Objective: We compared the efficacy of vasopressin and glucagon in a porcine model of beta-blocker toxicity. Our primary outcome was survival over 4 hours.
Methods: Sixteen pigs received a 1-mg/ kg bolus of propranolol IV followed by continuous infusion at 0.25 mg/kg/minute. Toxicity was defined as a 25% decrease in the product of heart rate (HR) and mean arterial pressure (MAP), at which point 20 mL/kg normal saline was rapidly infused. Each pig was randomly assigned to receive either vasopressin or glucagon after the saline bolus. The vasopressin group received a continuous infusion at 0.0028 U/kg/minute, titrated up to a maximum of 0.014 U/ kg/minute. The glucagon group received a 0.05-mg/kg bolus followed by continuous infusion at 0.15 mg/kg/hour. The HR, MAP, systolic BP (SBP), cardiac output (CO), glucose, and pH were monitored for 4 hours from toxicity or until death.

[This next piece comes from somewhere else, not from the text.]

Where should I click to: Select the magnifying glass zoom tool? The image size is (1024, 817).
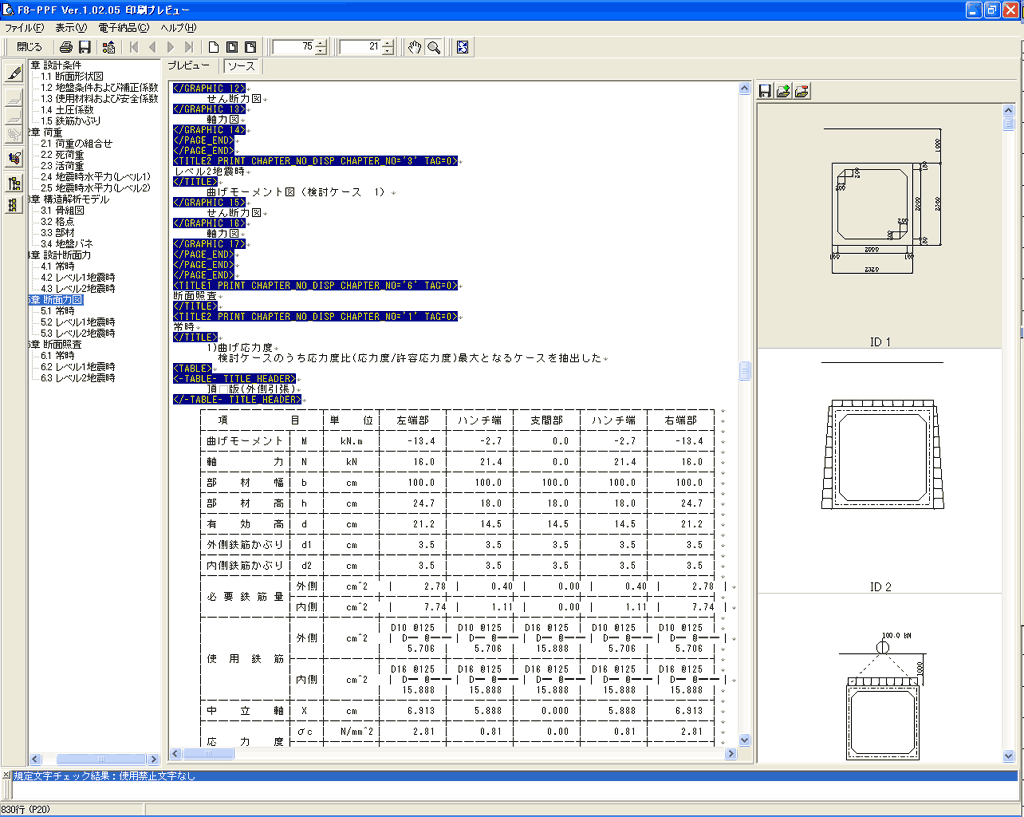434,47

Results: One pig survived at 4 hours (vasopressin group). Analysis of the 4-hour Kaplan-Meier survival curves found no differences between the groups (log-rank test 0.059, p = 0.81). No overall differences were identified in MAP, systolic BP, cardiac output, glucose, pH, or HR. However, over the first hour MAP and SBP were significantly higher in the vasopressin group (p = 0.004, p = 0.006, respectively).
Conclusion: In this beta-blocker toxicity model, there were no differences in the survival curves between vasopressin- and glucagon-treated pigs during a 4-hour analysis period. No overall differences were noted in MAP, systolic BP, CO, HR, pH, or glucose levels, although vasopressin treatment yielded higher MAP and systolic BP early in resuscitation.